:: Lo que se pide ::
Reproduce completo y sin ningún cambio el texto sobre La Doce, la barra brava de Boca.

En esta mañana lenta, bajo la lluvia de Buenos Aires, el periodista del diario Olé, que lleva realizada una de las coberturas a largo plazo más completas y detalladas que se hayan hecho sobre la violencia en el fútbol, debe seguir a dos presas que están a punto de salir del corral: los hermanos Schlenker, Alan y Willliam, acusados por el asesinato de Gonzalo Acro. Pero no estamos aquí sentados, a la mesa de un bar de Caballito, para hablar de las andanzas gallinas. Todo lo contrario: la cuestión es ese grupo humano mitológico, bostero por pasión y negocios, que mueve miles de billetes y tiene muertos adentro y afuera –manos manchadas con sangre, presos sólo a veces–, que fue peronista y radical a la vez y cuenta para sus intereses a jugadores, dirigentes, empresarios, policías, abogados y jueces, hombres bravos que Grabia ahora convirtió en libro: La Doce. La verdadera historia de la barra brava de Boca (Sudamericana).
–¿Qué diferencia hay con otras barras?
–La Doce es la reproducción a máxima escala de cómo se manejan todas las barras. Cualquier equipo del conurbano que juega en el Ascenso tiene las mismas conexiones de La Doce pero a nivel local. No hay ninguna que tenga sus contactos porque es la barra más grande, la que más mueve. La de River no llega al nivel de contacto de La Doce.
–Hay una frase de Rafael Di Zeo que cruza todo el libro: “Es herencia, herencia, herencia”, ¿cómo se obtiene esa herencia?
–Quique el Carnicero (Enrique Campos) pierde y se retira. El Abuelo (José Barritta) cae en cana y no puedo volver. Y el Rafa era íntimo amigo del hermano de Mauro (Martín), de Gaby, que era su profesor de boxeo. Pero hoy no puede volver. Es muy difícil, una vez que perdiste el lugar, poder volver. La herencia tiene que ver con que el Estado y la dirigencia deportiva los siguen usando. Sería muy fácil cortar con las barras. Cuando cae la jefatura de una barra tenés la oportunidad de limpiar todo. Porque no son tantos. El núcleo duro de La Doce son cincuenta en primera línea y con la segunda línea llegás a doscientos, trescientos a lo sumo, y con la tercera línea llegás a quinientos.

:: Extracto de datos ::
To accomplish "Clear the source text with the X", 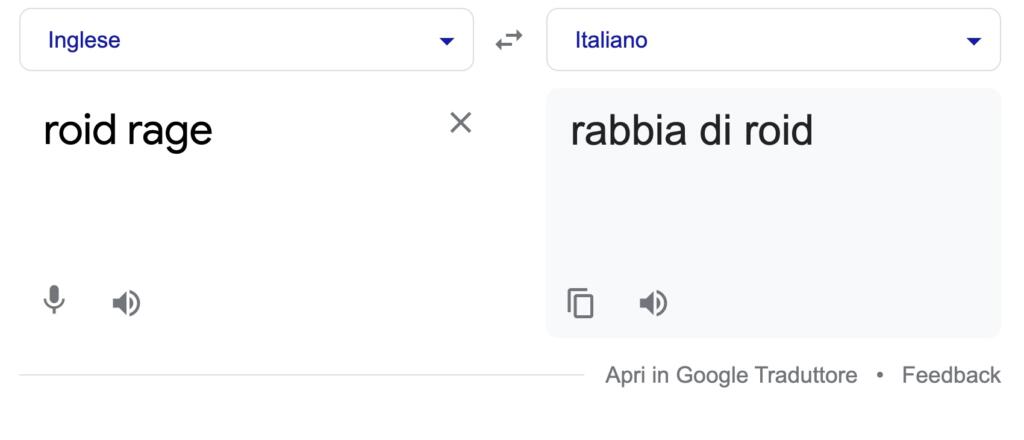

:: Solución ::
En esta mañana lenta, bajo la lluvia de Buenos Aires, el periodista del diario Olé, que lleva realizada una de las coberturas a largo plazo más completas y detalladas que se hayan hecho sobre la violencia en el fútbol, debe seguir a dos presas que están a punto de salir del corral: los hermanos Schlenker, Alan y Willliam, acusados por el asesinato de Gonzalo Acro. Pero no estamos aquí sentados, a la mesa de un bar de Caballito, para hablar de las andanzas gallinas. Todo lo contrario: la cuestión es ese grupo humano mitológico, bostero por pasión y negocios, que mueve miles de billetes y tiene muertos adentro y afuera –manos manchadas con sangre, presos sólo a veces–, que fue peronista y radical a la vez y cuenta para sus intereses a jugadores, dirigentes, empresarios, policías, abogados y jueces, hombres bravos que Grabia ahora convirtió en libro: La Doce. La verdadera historia de la barra brava de Boca (Sudamericana).
–¿Qué diferencia hay con otras barras?
–La Doce es la reproducción a máxima escala de cómo se manejan todas las barras. Cualquier equipo del conurbano que juega en el Ascenso tiene las mismas conexiones de La Doce pero a nivel local. No hay ninguna que tenga sus contactos porque es la barra más grande, la que más mueve. La de River no llega al nivel de contacto de La Doce.
–Hay una frase de Rafael Di Zeo que cruza todo el libro: “Es herencia, herencia, herencia”, ¿cómo se obtiene esa herencia?
–Quique el Carnicero (Enrique Campos) pierde y se retira. El Abuelo (José Barritta) cae en cana y no puedo volver. Y el Rafa era íntimo amigo del hermano de Mauro (Martín), de Gaby, que era su profesor de boxeo. Pero hoy no puede volver. Es muy difícil, una vez que perdiste el lugar, poder volver. La herencia tiene que ver con que el Estado y la dirigencia deportiva los siguen usando. Sería muy fácil cortar con las barras. Cuando cae la jefatura de una barra tenés la oportunidad de limpiar todo. Porque no son tantos. El núcleo duro de La Doce son cincuenta en primera línea y con la segunda línea llegás a doscientos, trescientos a lo sumo, y con la tercera línea llegás a quinientos.